#### [What is being asked]
Each record that follows must be reproduced exactly.

#### [Extracted information]
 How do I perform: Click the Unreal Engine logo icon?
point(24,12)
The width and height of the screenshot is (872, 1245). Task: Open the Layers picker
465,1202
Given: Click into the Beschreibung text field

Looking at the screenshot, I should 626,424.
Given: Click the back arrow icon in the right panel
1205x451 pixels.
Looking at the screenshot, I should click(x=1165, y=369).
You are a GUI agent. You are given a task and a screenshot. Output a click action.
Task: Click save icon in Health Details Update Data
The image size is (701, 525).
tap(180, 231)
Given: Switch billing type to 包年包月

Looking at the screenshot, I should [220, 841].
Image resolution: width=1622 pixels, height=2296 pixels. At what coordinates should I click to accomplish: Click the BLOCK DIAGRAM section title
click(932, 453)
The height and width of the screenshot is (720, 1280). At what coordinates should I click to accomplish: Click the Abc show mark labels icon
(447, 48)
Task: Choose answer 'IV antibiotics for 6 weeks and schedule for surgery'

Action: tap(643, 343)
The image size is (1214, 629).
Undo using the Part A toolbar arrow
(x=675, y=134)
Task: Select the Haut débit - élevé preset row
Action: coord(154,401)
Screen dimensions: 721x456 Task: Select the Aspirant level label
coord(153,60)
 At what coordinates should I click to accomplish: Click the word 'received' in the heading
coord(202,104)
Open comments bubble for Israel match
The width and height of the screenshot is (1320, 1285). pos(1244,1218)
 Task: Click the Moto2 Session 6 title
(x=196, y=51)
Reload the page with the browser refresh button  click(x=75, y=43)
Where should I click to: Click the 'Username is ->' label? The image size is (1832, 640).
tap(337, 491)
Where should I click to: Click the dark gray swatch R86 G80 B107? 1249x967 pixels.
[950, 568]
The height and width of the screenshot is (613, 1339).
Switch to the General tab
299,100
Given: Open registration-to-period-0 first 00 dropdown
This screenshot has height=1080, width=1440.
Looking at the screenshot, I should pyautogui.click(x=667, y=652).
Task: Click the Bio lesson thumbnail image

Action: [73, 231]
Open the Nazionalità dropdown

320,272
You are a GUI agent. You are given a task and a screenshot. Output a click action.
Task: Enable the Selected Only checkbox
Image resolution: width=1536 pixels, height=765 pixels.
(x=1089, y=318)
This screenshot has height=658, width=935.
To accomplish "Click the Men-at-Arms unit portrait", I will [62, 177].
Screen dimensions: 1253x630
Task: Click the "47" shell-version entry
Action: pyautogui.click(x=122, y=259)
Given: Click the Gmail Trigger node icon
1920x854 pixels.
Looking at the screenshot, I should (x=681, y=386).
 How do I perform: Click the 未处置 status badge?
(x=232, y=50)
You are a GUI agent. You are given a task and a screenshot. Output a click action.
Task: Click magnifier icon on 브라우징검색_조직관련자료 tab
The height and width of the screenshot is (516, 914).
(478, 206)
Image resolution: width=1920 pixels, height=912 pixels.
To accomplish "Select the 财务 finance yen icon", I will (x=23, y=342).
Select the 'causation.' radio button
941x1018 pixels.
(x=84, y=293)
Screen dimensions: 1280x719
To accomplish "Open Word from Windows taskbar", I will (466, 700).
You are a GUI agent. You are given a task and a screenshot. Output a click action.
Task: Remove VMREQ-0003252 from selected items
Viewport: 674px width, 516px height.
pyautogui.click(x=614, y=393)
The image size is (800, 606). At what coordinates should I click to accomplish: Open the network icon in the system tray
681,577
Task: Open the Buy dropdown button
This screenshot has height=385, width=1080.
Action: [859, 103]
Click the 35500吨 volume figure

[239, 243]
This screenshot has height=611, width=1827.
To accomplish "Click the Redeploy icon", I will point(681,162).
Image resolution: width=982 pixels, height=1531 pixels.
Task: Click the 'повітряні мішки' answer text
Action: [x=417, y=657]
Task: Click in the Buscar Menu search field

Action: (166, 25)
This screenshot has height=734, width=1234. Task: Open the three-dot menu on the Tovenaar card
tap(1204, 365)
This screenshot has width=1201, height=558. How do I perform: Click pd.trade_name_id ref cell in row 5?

#### [Reply]
 How do I perform: Click the Unreal Engine logo icon?
point(24,12)
The width and height of the screenshot is (872, 1245). Task: Open the Layers picker
465,1202
Given: Click into the Beschreibung text field

Looking at the screenshot, I should 626,424.
Given: Click the back arrow icon in the right panel
1205x451 pixels.
Looking at the screenshot, I should click(x=1165, y=369).
You are a GUI agent. You are given a task and a screenshot. Output a click action.
Task: Click save icon in Health Details Update Data
The image size is (701, 525).
tap(180, 231)
Given: Switch billing type to 包年包月

Looking at the screenshot, I should [220, 841].
Image resolution: width=1622 pixels, height=2296 pixels. At what coordinates should I click to accomplish: Click the BLOCK DIAGRAM section title
click(932, 453)
The height and width of the screenshot is (720, 1280). At what coordinates should I click to accomplish: Click the Abc show mark labels icon
(447, 48)
Task: Choose answer 'IV antibiotics for 6 weeks and schedule for surgery'

Action: tap(643, 343)
The image size is (1214, 629).
Undo using the Part A toolbar arrow
(x=675, y=134)
Task: Select the Haut débit - élevé preset row
Action: coord(154,401)
Screen dimensions: 721x456 Task: Select the Aspirant level label
coord(153,60)
 At what coordinates should I click to accomplish: Click the word 'received' in the heading
coord(202,104)
Open comments bubble for Israel match
The width and height of the screenshot is (1320, 1285). pos(1244,1218)
 Task: Click the Moto2 Session 6 title
(x=196, y=51)
Reload the page with the browser refresh button  click(x=75, y=43)
Where should I click to: Click the 'Username is ->' label? The image size is (1832, 640).
tap(337, 491)
Where should I click to: Click the dark gray swatch R86 G80 B107? 1249x967 pixels.
[950, 568]
The height and width of the screenshot is (613, 1339).
Switch to the General tab
299,100
Given: Open registration-to-period-0 first 00 dropdown
This screenshot has height=1080, width=1440.
Looking at the screenshot, I should pyautogui.click(x=667, y=652).
Task: Click the Bio lesson thumbnail image

Action: [73, 231]
Open the Nazionalità dropdown

320,272
You are a GUI agent. You are given a task and a screenshot. Output a click action.
Task: Enable the Selected Only checkbox
Image resolution: width=1536 pixels, height=765 pixels.
(x=1089, y=318)
This screenshot has height=658, width=935.
To accomplish "Click the Men-at-Arms unit portrait", I will [62, 177].
Screen dimensions: 1253x630
Task: Click the "47" shell-version entry
Action: pyautogui.click(x=122, y=259)
Given: Click the Gmail Trigger node icon
1920x854 pixels.
Looking at the screenshot, I should (x=681, y=386).
 How do I perform: Click the 未处置 status badge?
(x=232, y=50)
You are a GUI agent. You are given a task and a screenshot. Output a click action.
Task: Click magnifier icon on 브라우징검색_조직관련자료 tab
The height and width of the screenshot is (516, 914).
(478, 206)
Image resolution: width=1920 pixels, height=912 pixels.
To accomplish "Select the 财务 finance yen icon", I will (x=23, y=342).
Select the 'causation.' radio button
941x1018 pixels.
(x=84, y=293)
Screen dimensions: 1280x719
To accomplish "Open Word from Windows taskbar", I will (466, 700).
You are a GUI agent. You are given a task and a screenshot. Output a click action.
Task: Remove VMREQ-0003252 from selected items
Viewport: 674px width, 516px height.
pyautogui.click(x=614, y=393)
The image size is (800, 606). At what coordinates should I click to accomplish: Open the network icon in the system tray
681,577
Task: Open the Buy dropdown button
This screenshot has height=385, width=1080.
Action: [859, 103]
Click the 35500吨 volume figure

[239, 243]
This screenshot has height=611, width=1827.
To accomplish "Click the Redeploy icon", I will point(681,162).
Image resolution: width=982 pixels, height=1531 pixels.
Task: Click the 'повітряні мішки' answer text
Action: [x=417, y=657]
Task: Click in the Buscar Menu search field

Action: (166, 25)
This screenshot has height=734, width=1234. Task: Open the three-dot menu on the Tovenaar card
tap(1204, 365)
This screenshot has width=1201, height=558. How do I perform: Click pd.trade_name_id ref cell in row 5?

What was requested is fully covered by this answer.